Well, as far as I can understand it, this is the position…
The Federal Trade Commission (FTC) has been trying to clamp down on telemarketing (cold-calling to you and me). It set up a do-not-call registry on which you can lodge your number if you do not wish to be pestered by marketers’ phone calls. The telemarketers’ industry association then went to court, arguing that their First Amendment rights were being violated by this high-handed government interference. On September 29 a judge (named Nottingham) agreed and granted the pests an order that barred the FTC from fining them for dialling registered numbers. The Commission announced that it would appeal all the way to the Supremes and yesterday a federal appeals court let the FTC enforce its do-not-call program against telemarketers, pending the outcome of its appeal against the Nottingham ruling. The Appeals Court judges seem to think that the FTC will win the Constitutional case. And why not? It seems daft to maintain that a double-glazing salesman has Free Speech rights to intrude on my privacy.

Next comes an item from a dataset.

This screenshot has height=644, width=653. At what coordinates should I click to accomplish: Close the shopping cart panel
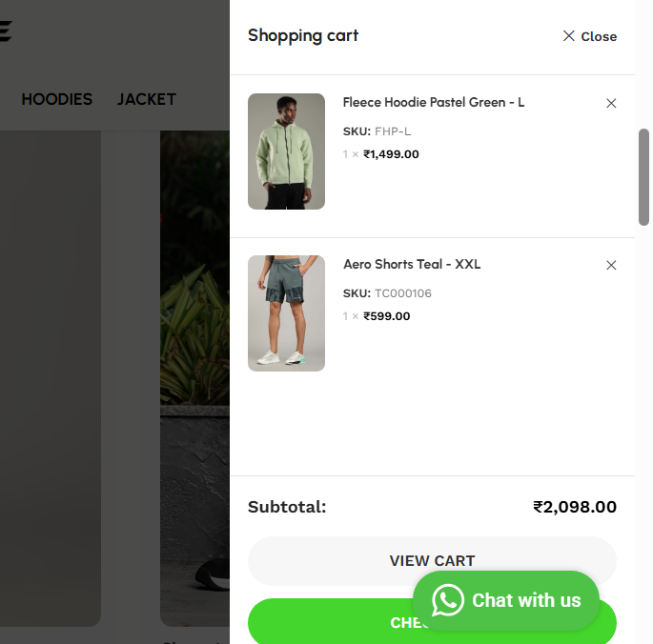point(590,36)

This tele-marketing case, however, is really just a dry-run for the spam problem. Here the spammers seem to have convinced the Congress that they also have Constitutional Rights to fill one’s personal inbox with revolting ads for unmentionable products. This has led Congress to the perverse idea that enabling people to ‘opt out’ of spam is the way to solve the problem — analogously to the telemarketing policy. So anyone wishing to avoid spam will have to register his email address(es) with some federal body which will then be empowered to fine spammers for violations. As if… !
It’s a patently daft and unworkable approach. Compare it with the emerging (and broadly sensible) EU policy — which is that consumers would actively have to ‘opt in’ to receive unsolicited email. But because the Net is a global system, the EU policy cannot work so long as the US operates a diametrically opposed approach. We’re doomed.